Skuteczność terapii in-vitro jest uzależniona od pochodzenia etnicznego rodziców - to ustalenia brytyjskich naukowców. Przebadane kobiety z mniejszości etnicznych zachodziły w ciążę rzadziej niż rdzenne Europejki.

Zobacz również:

Uczeni z uniwersytetu w Nottingham zbadali ponad 1,5 tysięcy kobiet, które poddały się leczeniu. Okazało się, że te pochodzące z mniejszości etnicznych zachodziły w ciążę w 37 proc. przypadków, natomiast rdzenne Europejki - w 44 proc.

Naukowcy przypuszczają, że powodów tej rozbieżności należy szukać nie tylko w genetyce, ale także w zróżnicowanych warunkach życia i środowiska. Podkreślają jednocześnie, że nie znają definitywnej odpowiedzi na to pytanie.

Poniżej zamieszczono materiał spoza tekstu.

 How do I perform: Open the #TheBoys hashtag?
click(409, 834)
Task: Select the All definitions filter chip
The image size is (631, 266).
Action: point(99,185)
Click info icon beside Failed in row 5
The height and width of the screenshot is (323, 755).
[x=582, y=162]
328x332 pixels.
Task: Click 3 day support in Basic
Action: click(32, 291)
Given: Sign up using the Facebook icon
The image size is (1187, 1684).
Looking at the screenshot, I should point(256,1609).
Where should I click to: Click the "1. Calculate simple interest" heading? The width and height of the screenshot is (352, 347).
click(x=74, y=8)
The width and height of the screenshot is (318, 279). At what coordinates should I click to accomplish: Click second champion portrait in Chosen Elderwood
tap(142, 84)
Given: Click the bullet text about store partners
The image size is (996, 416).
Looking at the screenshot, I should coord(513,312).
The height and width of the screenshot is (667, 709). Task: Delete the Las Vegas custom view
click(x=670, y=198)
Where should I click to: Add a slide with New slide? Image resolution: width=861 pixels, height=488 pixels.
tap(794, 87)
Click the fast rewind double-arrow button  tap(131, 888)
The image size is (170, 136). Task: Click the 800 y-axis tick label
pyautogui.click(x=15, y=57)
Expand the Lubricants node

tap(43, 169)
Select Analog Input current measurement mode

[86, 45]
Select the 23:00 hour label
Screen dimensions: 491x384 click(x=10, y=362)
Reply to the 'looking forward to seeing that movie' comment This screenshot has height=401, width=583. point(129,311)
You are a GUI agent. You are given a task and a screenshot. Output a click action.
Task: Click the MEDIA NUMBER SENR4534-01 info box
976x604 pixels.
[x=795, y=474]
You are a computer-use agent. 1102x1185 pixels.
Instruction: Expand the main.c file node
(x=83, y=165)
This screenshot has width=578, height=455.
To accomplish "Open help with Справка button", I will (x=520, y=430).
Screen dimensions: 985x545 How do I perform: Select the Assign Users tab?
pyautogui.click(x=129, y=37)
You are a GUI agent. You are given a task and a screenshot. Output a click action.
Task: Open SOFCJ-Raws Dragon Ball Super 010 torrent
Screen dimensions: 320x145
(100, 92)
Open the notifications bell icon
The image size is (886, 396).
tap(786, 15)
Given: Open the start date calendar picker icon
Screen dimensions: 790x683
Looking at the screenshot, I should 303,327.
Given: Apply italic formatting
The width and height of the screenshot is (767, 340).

Bardzo możliwe, że na podstawie tych badań, kobiety z mniejszości etnicznych kierowane będą na in-vitro wcześniej, by poprawić ich szanse na zapłodnienie. Z pracy naukowców już od teraz będą mogli skorzystać psychologowie, którzy przeprowadzają rozmowy z przyszłymi rodzicami. Jednym z omawianych przez nich tematów są ich oczekiwania i nadzieje.